ASSIGNMENT.
Print the entries below again exactly as they stand, but skip any picture.

Collected data
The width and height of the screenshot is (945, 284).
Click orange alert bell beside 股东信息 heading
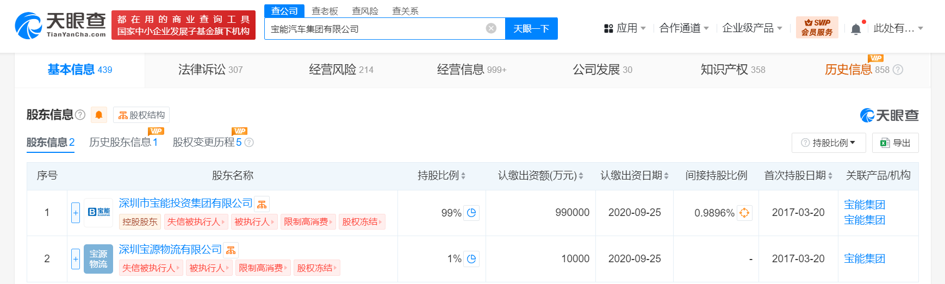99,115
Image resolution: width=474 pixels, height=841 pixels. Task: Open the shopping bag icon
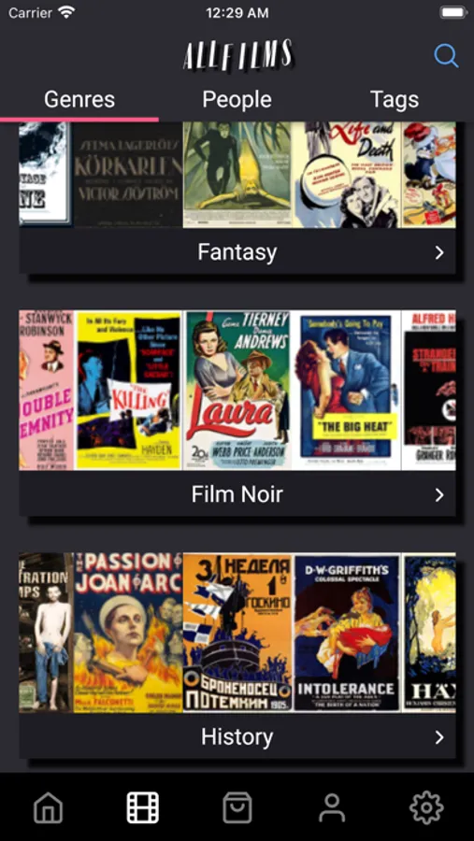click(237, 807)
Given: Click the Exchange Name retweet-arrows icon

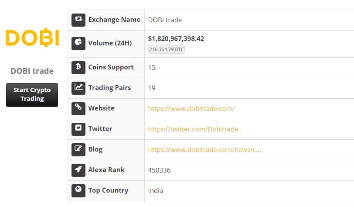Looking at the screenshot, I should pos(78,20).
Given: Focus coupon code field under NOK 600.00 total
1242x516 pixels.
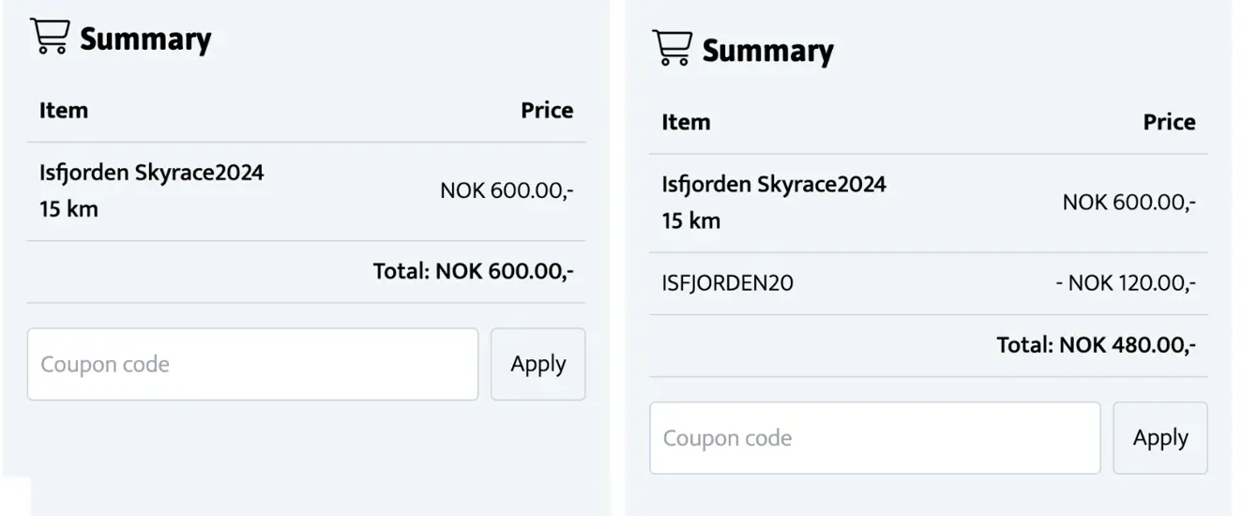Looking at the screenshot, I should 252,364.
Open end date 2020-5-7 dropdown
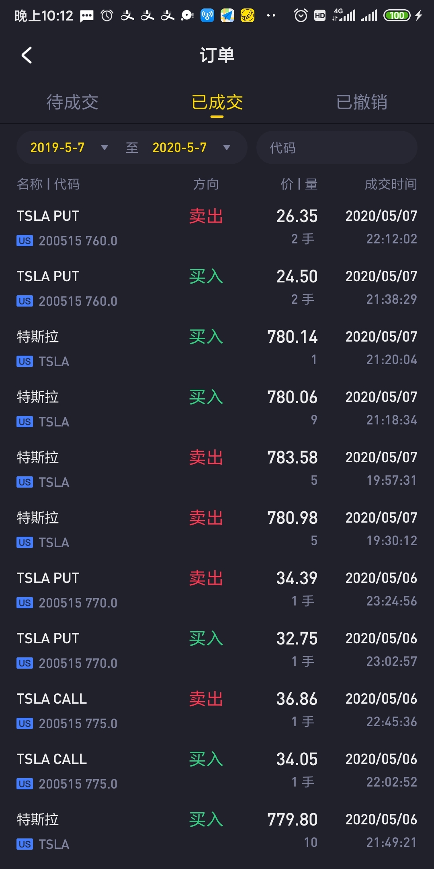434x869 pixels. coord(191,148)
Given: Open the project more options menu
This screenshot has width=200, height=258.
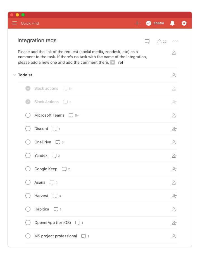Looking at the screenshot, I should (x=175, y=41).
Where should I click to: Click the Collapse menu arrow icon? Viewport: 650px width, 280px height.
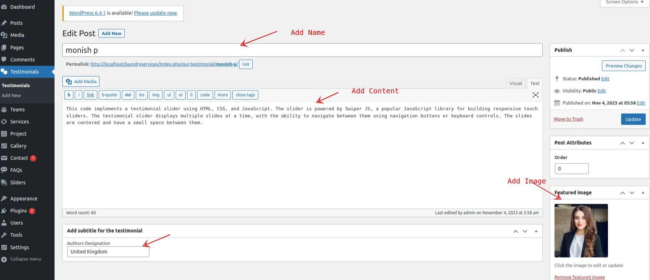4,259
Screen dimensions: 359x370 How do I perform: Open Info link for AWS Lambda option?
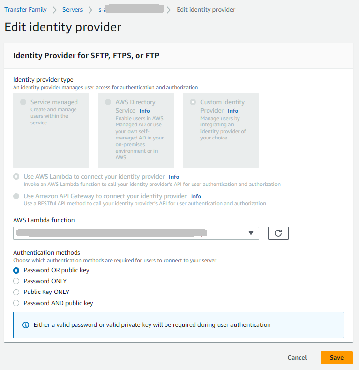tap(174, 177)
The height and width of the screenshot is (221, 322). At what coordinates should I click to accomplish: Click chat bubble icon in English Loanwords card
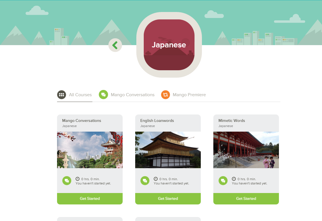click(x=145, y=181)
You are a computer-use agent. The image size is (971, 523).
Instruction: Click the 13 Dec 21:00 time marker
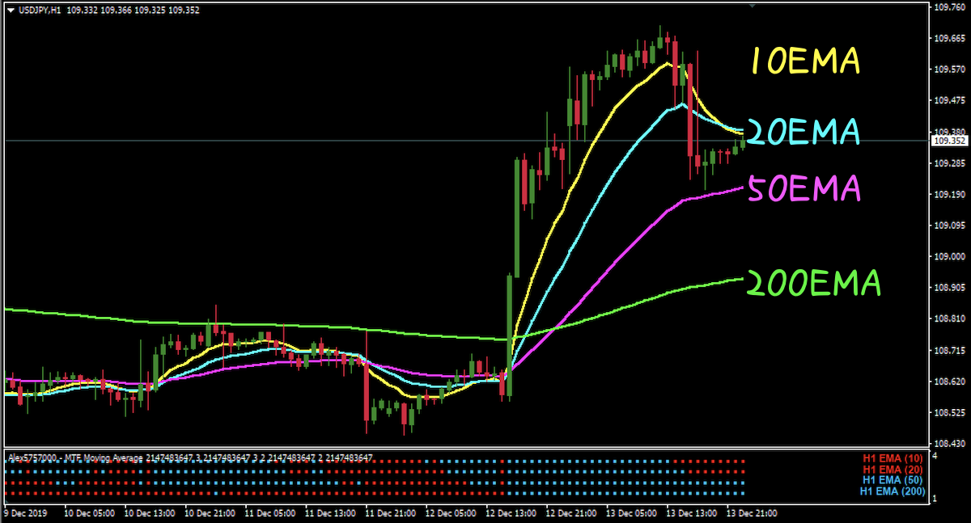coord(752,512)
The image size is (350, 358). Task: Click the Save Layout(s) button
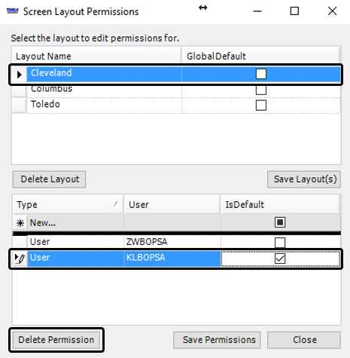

RESULT.
The width and height of the screenshot is (945, 284).
Click orange alert bell beside 股东信息 heading
99,115
Image resolution: width=474 pixels, height=841 pixels. Task: Open the shopping bag icon
click(237, 807)
Given: Click the Exchange Name retweet-arrows icon

Looking at the screenshot, I should pos(78,20).
Given: Focus coupon code field under NOK 600.00 total
1242x516 pixels.
Looking at the screenshot, I should 252,364.
Open end date 2020-5-7 dropdown
434x869 pixels. coord(191,148)
Given: Open the project more options menu
This screenshot has width=200, height=258.
Looking at the screenshot, I should (x=175, y=41).
Where should I click to: Click the Collapse menu arrow icon? Viewport: 650px width, 280px height.
4,259
Screen dimensions: 359x370 How do I perform: Open Info link for AWS Lambda option?
tap(174, 177)
The height and width of the screenshot is (221, 322). At what coordinates should I click to accomplish: Click chat bubble icon in English Loanwords card
click(x=145, y=181)
You are a computer-use agent. The image size is (971, 523).
Instruction: Click the 13 Dec 21:00 time marker
coord(752,512)
The image size is (350, 358). Task: Click the Save Layout(s) button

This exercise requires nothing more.